I love urban neighborhoods. I love the people and I love the schools. As an educator, I have spent a large portion of my life trying to help urban communities. Here is my story:
Part 1: My Story
When I was a child, my family moved around a lot. We finally settled in the inner city when I was 10 years old. The neighborhood consisted of multifamily homes, apartments and a lot of people. I loved growing up in an urban community. There was always something going on in the neighborhood–not all of it good–and I was always involved. I remember being chased with a large machete, watching fights in the streets and getting jumped by 10 people. My most vivid memories are of my middle school years, getting in trouble in school and getting in more trouble in the neighborhood. My mother changed her work hours from the day shift to the night shift at the emergency room in order to check on me in school. She also created a “scared straight” type of program with local police to let me know the potential destiny of the path I was choosing to take.
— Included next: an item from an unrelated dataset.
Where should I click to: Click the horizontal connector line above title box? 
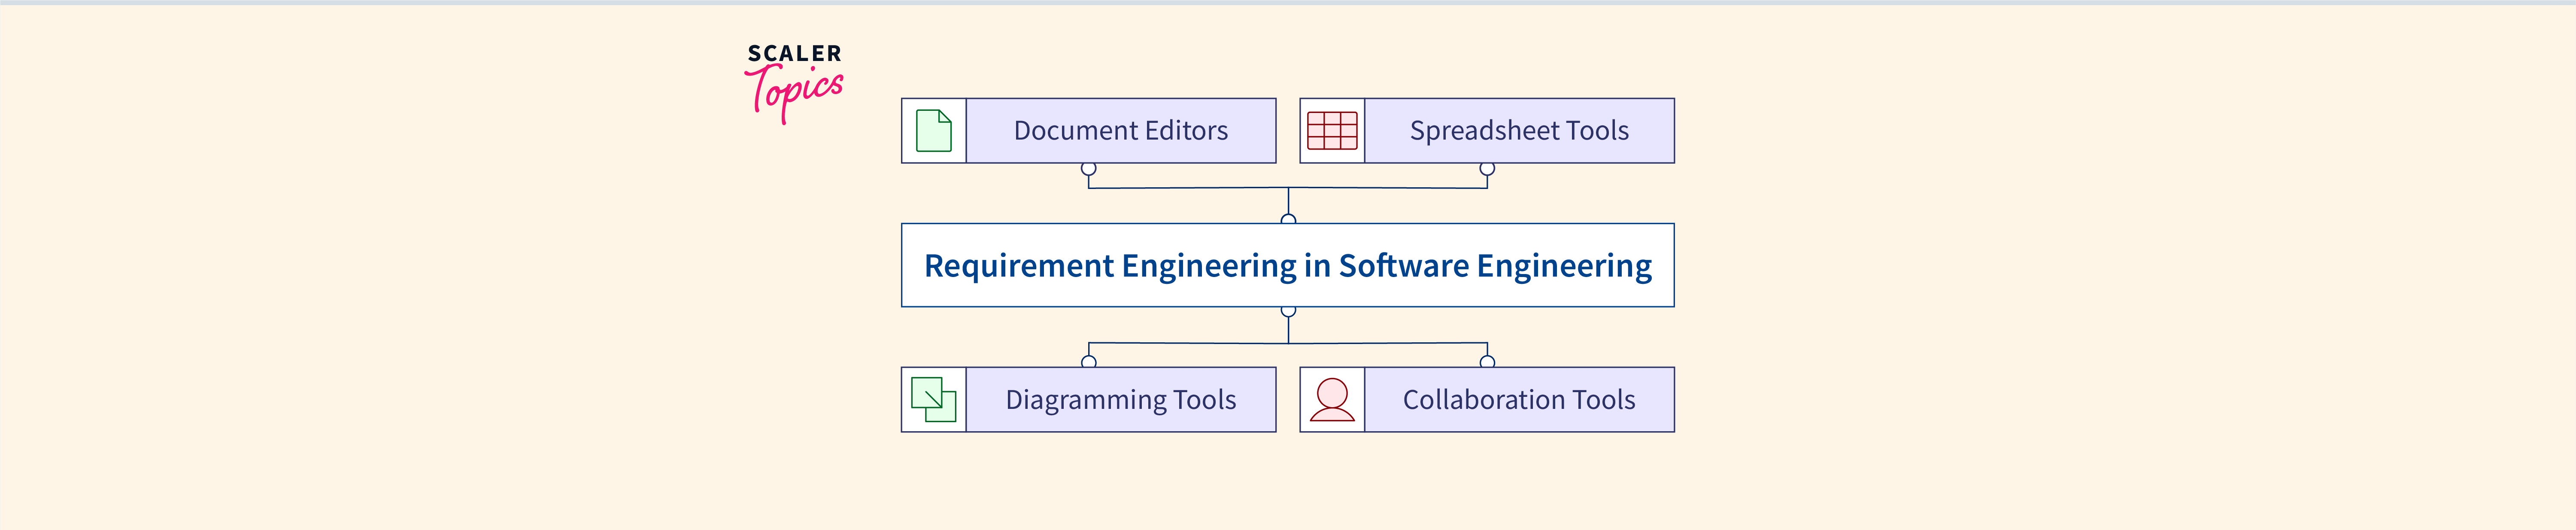(x=1190, y=188)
At the end of my senior year in high school, I had nowhere to go to continue my post-secondary education. Nowhere. My dad found a prep school in Massachusetts where I could do a post-graduate year. I did not graduate with my high school classmates; instead, I left in May to work maintenance at the new school. That experience changed my life for the better, but it also left me wondering, why me? Why was I given this opportunity? What about the other kids in my neighborhood? I was so grateful to have this opportunity and I wanted to see other kids like me get the chance.
This became my purpose in life. I worked in one of the most “urban” neighborhoods in Connecticut. Poverty and violence were prevalent, but I loved the neighborhood. As a teacher, I created a daily morning program for students that started an hour before their school and that reached hundreds of students. I created a basketball team to support the most at-need students in the school. I visited homes. I walked the neighborhoods.
Later, while I was serving as an urban administrator, our school was named a Solution Tree Success Story and a Model PLC school. There are three characteristics that I believe are critical to the successes I have achieved as an educator: living in an urban community, reading everything available and working in an urban community.
Part 2: Start with a Culture of Care
The person who got me into the prep school when I should not have been accepted into the program helped save my life. My most vivid memory of that time and place was the culture of care. Everyone cared about the students and they took action. I went from being a student who did not graduate from high school to the number one student in a prep school. Culture of care. I went on to lead two schools to national PLC Model status and earned national recognition for a summer program. It is all about a culture of care and, as I see it, there are six strategies schools must focus on to create such a culture:
- Start with the staff–the brilliance in the building
- Have collaborative conversations on race and equity
- Be mission-driven
- Strengthen individual mindsets
- Conduct home and community visits
- Create a behavior system focused on relationships
All educators will tell you that they care about students. For most of them, it is the reason they entered the profession, but this cannot be enough anymore. We must take action. We must care enough about students to take action on every practice and policy that has an impact on their learning and equity.
Part 3: Identifying Resources
The action steps and reproducibles in the book will enable your collaborative teams to begin doing the work immediately. I created reproducibles based on more than 28 years of extensive research and actual in-school use and revision in urban schools. There are 42 documents ready for immediate use. I coach our teams on how to use the tools, the teams use the tools during their collaborative meetings and I collect evidence and offer feedback. While this is going on, I am taking notes to make the forms even better for the next year by reading, researching and revising. The reproducible tools are a key component of this book and cover a wide range of topics. Here are some examples:
- Learning block plans
- Common formative assessments
- Data team plans
- Instruction
- Continuous learning in schools
As an educator, I read everything I possibly can to be the best educator I can. Knowledge is power, but knowledge without action is futile.